▶ _Dataset records_
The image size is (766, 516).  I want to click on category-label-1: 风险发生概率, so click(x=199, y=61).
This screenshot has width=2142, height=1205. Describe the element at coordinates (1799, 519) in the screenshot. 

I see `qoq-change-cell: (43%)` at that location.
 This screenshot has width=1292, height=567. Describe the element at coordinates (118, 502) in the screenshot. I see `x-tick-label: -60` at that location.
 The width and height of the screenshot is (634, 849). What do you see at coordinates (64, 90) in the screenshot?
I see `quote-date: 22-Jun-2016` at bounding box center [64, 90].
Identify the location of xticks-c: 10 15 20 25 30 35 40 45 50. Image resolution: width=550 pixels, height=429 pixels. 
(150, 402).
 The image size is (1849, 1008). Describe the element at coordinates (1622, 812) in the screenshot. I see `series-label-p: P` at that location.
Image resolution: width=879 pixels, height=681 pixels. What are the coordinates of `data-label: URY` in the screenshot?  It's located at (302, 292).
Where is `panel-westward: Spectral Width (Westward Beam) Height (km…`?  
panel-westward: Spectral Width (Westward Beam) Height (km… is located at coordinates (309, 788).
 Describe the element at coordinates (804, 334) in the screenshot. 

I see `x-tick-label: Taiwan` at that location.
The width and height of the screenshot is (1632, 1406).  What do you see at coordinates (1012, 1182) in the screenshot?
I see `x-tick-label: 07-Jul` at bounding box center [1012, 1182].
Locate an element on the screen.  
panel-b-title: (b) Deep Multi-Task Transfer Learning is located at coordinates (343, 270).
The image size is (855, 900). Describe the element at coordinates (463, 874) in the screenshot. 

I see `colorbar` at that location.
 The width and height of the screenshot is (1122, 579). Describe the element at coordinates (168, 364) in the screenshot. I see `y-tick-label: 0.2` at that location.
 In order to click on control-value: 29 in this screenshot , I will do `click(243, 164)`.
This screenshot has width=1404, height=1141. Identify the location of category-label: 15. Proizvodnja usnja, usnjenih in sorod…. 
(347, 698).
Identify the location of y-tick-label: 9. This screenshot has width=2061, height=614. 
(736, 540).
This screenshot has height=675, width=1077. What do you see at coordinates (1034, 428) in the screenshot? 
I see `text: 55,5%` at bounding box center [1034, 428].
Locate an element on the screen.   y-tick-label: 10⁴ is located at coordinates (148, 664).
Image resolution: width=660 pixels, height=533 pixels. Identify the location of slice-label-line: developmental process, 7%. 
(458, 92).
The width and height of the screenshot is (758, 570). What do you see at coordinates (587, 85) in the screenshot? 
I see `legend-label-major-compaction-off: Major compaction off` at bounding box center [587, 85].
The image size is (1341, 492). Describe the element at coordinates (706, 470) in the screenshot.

▶ _Task statement_
Swap every "Identify the location of" for "Find the position of" in the items above, and write the items out again with nothing else changed.

▶ _Exercise answer_
The image size is (766, 516).  I want to click on category-label-1: 风险发生概率, so click(x=199, y=61).
This screenshot has width=2142, height=1205. Describe the element at coordinates (1799, 519) in the screenshot. 

I see `qoq-change-cell: (43%)` at that location.
 This screenshot has width=1292, height=567. Describe the element at coordinates (118, 502) in the screenshot. I see `x-tick-label: -60` at that location.
 The width and height of the screenshot is (634, 849). What do you see at coordinates (64, 90) in the screenshot?
I see `quote-date: 22-Jun-2016` at bounding box center [64, 90].
Find the position of xticks-c: 10 15 20 25 30 35 40 45 50. Image resolution: width=550 pixels, height=429 pixels. 
(150, 402).
 The image size is (1849, 1008). Describe the element at coordinates (1622, 812) in the screenshot. I see `series-label-p: P` at that location.
Image resolution: width=879 pixels, height=681 pixels. What are the coordinates of `data-label: URY` in the screenshot?  It's located at (302, 292).
Where is `panel-westward: Spectral Width (Westward Beam) Height (km…`?  
panel-westward: Spectral Width (Westward Beam) Height (km… is located at coordinates (309, 788).
 Describe the element at coordinates (804, 334) in the screenshot. 

I see `x-tick-label: Taiwan` at that location.
The width and height of the screenshot is (1632, 1406).  What do you see at coordinates (1012, 1182) in the screenshot?
I see `x-tick-label: 07-Jul` at bounding box center [1012, 1182].
Locate an element on the screen.  
panel-b-title: (b) Deep Multi-Task Transfer Learning is located at coordinates (343, 270).
The image size is (855, 900). Describe the element at coordinates (463, 874) in the screenshot. 

I see `colorbar` at that location.
 The width and height of the screenshot is (1122, 579). Describe the element at coordinates (168, 364) in the screenshot. I see `y-tick-label: 0.2` at that location.
 In order to click on control-value: 29 in this screenshot , I will do `click(243, 164)`.
This screenshot has width=1404, height=1141. Find the position of category-label: 15. Proizvodnja usnja, usnjenih in sorod…. 
(347, 698).
Find the position of y-tick-label: 9. This screenshot has width=2061, height=614. 
(736, 540).
This screenshot has height=675, width=1077. What do you see at coordinates (1034, 428) in the screenshot? 
I see `text: 55,5%` at bounding box center [1034, 428].
Locate an element on the screen.   y-tick-label: 10⁴ is located at coordinates (148, 664).
Image resolution: width=660 pixels, height=533 pixels. Find the position of slice-label-line: developmental process, 7%. 
(458, 92).
The width and height of the screenshot is (758, 570). What do you see at coordinates (587, 85) in the screenshot? 
I see `legend-label-major-compaction-off: Major compaction off` at bounding box center [587, 85].
The image size is (1341, 492). Describe the element at coordinates (706, 470) in the screenshot.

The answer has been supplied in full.